Tuesday, September 2, 2008

Living It: The Palin Pick

I have to confess, I am obsessed with Sarah Palin. (Who isn’t?)

It is also time to shake up my blog. (Anyone know of a vice-blogger I could hire—maybe one from Alaska? No experience required.)

I have written to the edge of my plan—spending two months each making the case that there is wisdom in our desires for food, sex, and then spirit in turn. All along I have hinted that our desires are entwined—that we cannot address our dissatisfaction or find the wisdom in one realm without involving the others. Now it is time to investigate.

Which happily brings us back to Sarah Palin, McCain’s VP pick. Hers is a story in which human desires for sex and spirit are enchantingly entwined. We are missing the significance of it.

Palin eloped with her high school sweetheart and gave birth to her first son eight months later; she continued her pregnancy with infant son Trig, knowing he had Downs, and her 17 year old daughter Bristol is 5 months pregnant and planning to marry the father. At every turn Palin’s attitude to sex and its fruits is guided by her Christian faith: abstinence-only sex education, no abortion (except where a mother is in danger), marriage as one man-one woman, with child/ren.

Of course, her personal life is irrelevant to her ability to lead, say Republicans and Democrats alike.

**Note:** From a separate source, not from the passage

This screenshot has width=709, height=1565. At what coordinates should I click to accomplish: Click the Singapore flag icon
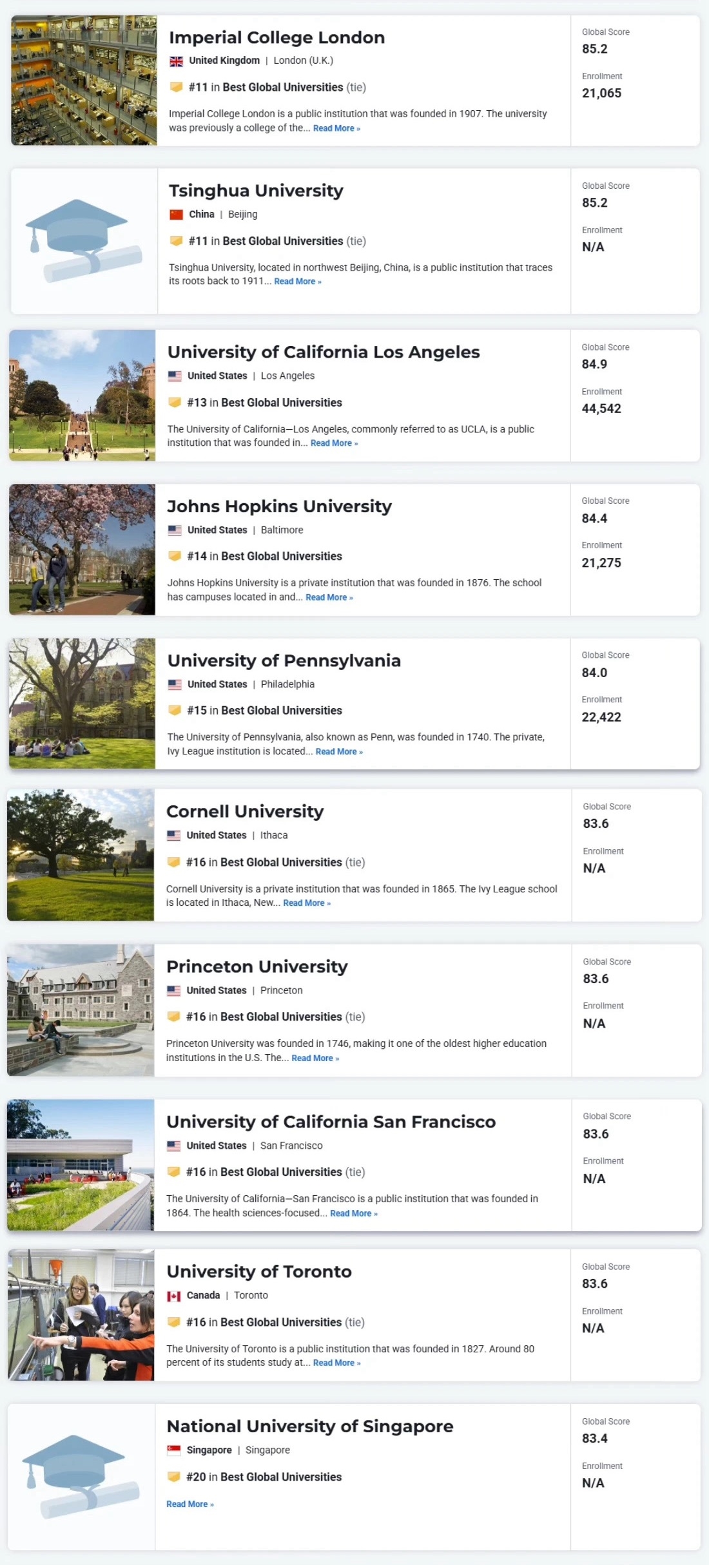173,1450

What counts is her executive experience, her intelligence, her charisma, her promise. Except that they don’t. For every bend in Palin’s personal story is further proof of what matters most to the social conservatives who rally around her: namely, her belief.

Representatives of the religious right are embracing her joyously with open arms as one of them—as someone who believes. To them she is someone who values life, commitment, family, love, and God. There is no one better for the White House. Period.

How can this be?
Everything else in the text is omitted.